## Stated task
Please copy every one of the entries below word for word, without changing anything.

## Available records
□ □ □

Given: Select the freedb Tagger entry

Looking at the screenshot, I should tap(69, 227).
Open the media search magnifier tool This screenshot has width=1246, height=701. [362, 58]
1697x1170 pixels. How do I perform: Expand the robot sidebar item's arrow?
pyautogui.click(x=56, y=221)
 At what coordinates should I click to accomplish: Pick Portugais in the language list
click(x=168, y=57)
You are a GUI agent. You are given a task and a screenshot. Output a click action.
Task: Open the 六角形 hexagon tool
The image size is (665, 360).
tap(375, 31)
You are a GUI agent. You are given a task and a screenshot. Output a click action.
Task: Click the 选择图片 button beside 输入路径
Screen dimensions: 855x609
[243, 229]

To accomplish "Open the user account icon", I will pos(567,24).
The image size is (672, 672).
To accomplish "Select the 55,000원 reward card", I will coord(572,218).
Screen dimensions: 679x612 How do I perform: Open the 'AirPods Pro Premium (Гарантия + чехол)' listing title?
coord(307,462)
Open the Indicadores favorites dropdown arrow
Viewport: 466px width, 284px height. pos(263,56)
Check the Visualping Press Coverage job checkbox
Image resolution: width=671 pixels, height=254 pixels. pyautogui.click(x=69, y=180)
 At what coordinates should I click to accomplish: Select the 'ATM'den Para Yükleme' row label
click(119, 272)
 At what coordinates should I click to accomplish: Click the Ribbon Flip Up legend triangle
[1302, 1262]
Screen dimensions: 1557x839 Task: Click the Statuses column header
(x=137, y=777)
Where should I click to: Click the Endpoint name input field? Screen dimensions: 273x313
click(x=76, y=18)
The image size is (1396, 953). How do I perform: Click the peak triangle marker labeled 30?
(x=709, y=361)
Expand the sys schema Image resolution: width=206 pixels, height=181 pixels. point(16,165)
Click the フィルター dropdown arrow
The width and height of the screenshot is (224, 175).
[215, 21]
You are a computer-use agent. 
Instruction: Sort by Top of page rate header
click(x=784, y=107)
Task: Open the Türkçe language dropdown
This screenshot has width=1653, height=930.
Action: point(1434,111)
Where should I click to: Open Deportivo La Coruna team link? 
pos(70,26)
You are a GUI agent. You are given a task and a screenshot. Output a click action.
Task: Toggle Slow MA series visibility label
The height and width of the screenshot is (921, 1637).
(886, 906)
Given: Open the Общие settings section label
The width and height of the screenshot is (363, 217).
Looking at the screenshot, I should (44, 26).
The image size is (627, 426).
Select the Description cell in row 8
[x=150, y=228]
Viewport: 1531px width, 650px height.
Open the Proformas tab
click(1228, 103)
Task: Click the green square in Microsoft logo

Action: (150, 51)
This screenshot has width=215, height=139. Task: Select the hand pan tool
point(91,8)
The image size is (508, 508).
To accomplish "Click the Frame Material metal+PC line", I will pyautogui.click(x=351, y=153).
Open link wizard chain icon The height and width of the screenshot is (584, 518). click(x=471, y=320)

□ □ □

## Exercise result
Given: Select the freedb Tagger entry

Looking at the screenshot, I should tap(69, 227).
Open the media search magnifier tool This screenshot has width=1246, height=701. [362, 58]
1697x1170 pixels. How do I perform: Expand the robot sidebar item's arrow?
pyautogui.click(x=56, y=221)
 At what coordinates should I click to accomplish: Pick Portugais in the language list
click(x=168, y=57)
You are a GUI agent. You are given a task and a screenshot. Output a click action.
Task: Open the 六角形 hexagon tool
The image size is (665, 360).
tap(375, 31)
You are a GUI agent. You are given a task and a screenshot. Output a click action.
Task: Click the 选择图片 button beside 输入路径
Screen dimensions: 855x609
[243, 229]

To accomplish "Open the user account icon", I will pos(567,24).
The image size is (672, 672).
To accomplish "Select the 55,000원 reward card", I will coord(572,218).
Screen dimensions: 679x612 How do I perform: Open the 'AirPods Pro Premium (Гарантия + чехол)' listing title?
coord(307,462)
Open the Indicadores favorites dropdown arrow
Viewport: 466px width, 284px height. pos(263,56)
Check the Visualping Press Coverage job checkbox
Image resolution: width=671 pixels, height=254 pixels. pyautogui.click(x=69, y=180)
 At what coordinates should I click to accomplish: Select the 'ATM'den Para Yükleme' row label
click(119, 272)
 At what coordinates should I click to accomplish: Click the Ribbon Flip Up legend triangle
[1302, 1262]
Screen dimensions: 1557x839 Task: Click the Statuses column header
(x=137, y=777)
Where should I click to: Click the Endpoint name input field? Screen dimensions: 273x313
click(x=76, y=18)
The image size is (1396, 953). How do I perform: Click the peak triangle marker labeled 30?
(x=709, y=361)
Expand the sys schema Image resolution: width=206 pixels, height=181 pixels. point(16,165)
Click the フィルター dropdown arrow
The width and height of the screenshot is (224, 175).
[215, 21]
You are a computer-use agent. 
Instruction: Sort by Top of page rate header
click(x=784, y=107)
Task: Open the Türkçe language dropdown
This screenshot has width=1653, height=930.
Action: point(1434,111)
Where should I click to: Open Deportivo La Coruna team link? 
pos(70,26)
You are a GUI agent. You are given a task and a screenshot. Output a click action.
Task: Toggle Slow MA series visibility label
The height and width of the screenshot is (921, 1637).
(886, 906)
Given: Open the Общие settings section label
The width and height of the screenshot is (363, 217).
Looking at the screenshot, I should (44, 26).
The image size is (627, 426).
Select the Description cell in row 8
[x=150, y=228]
Viewport: 1531px width, 650px height.
Open the Proformas tab
click(1228, 103)
Task: Click the green square in Microsoft logo

Action: (150, 51)
This screenshot has width=215, height=139. Task: Select the hand pan tool
point(91,8)
The image size is (508, 508).
To accomplish "Click the Frame Material metal+PC line", I will pyautogui.click(x=351, y=153).
Open link wizard chain icon The height and width of the screenshot is (584, 518). click(x=471, y=320)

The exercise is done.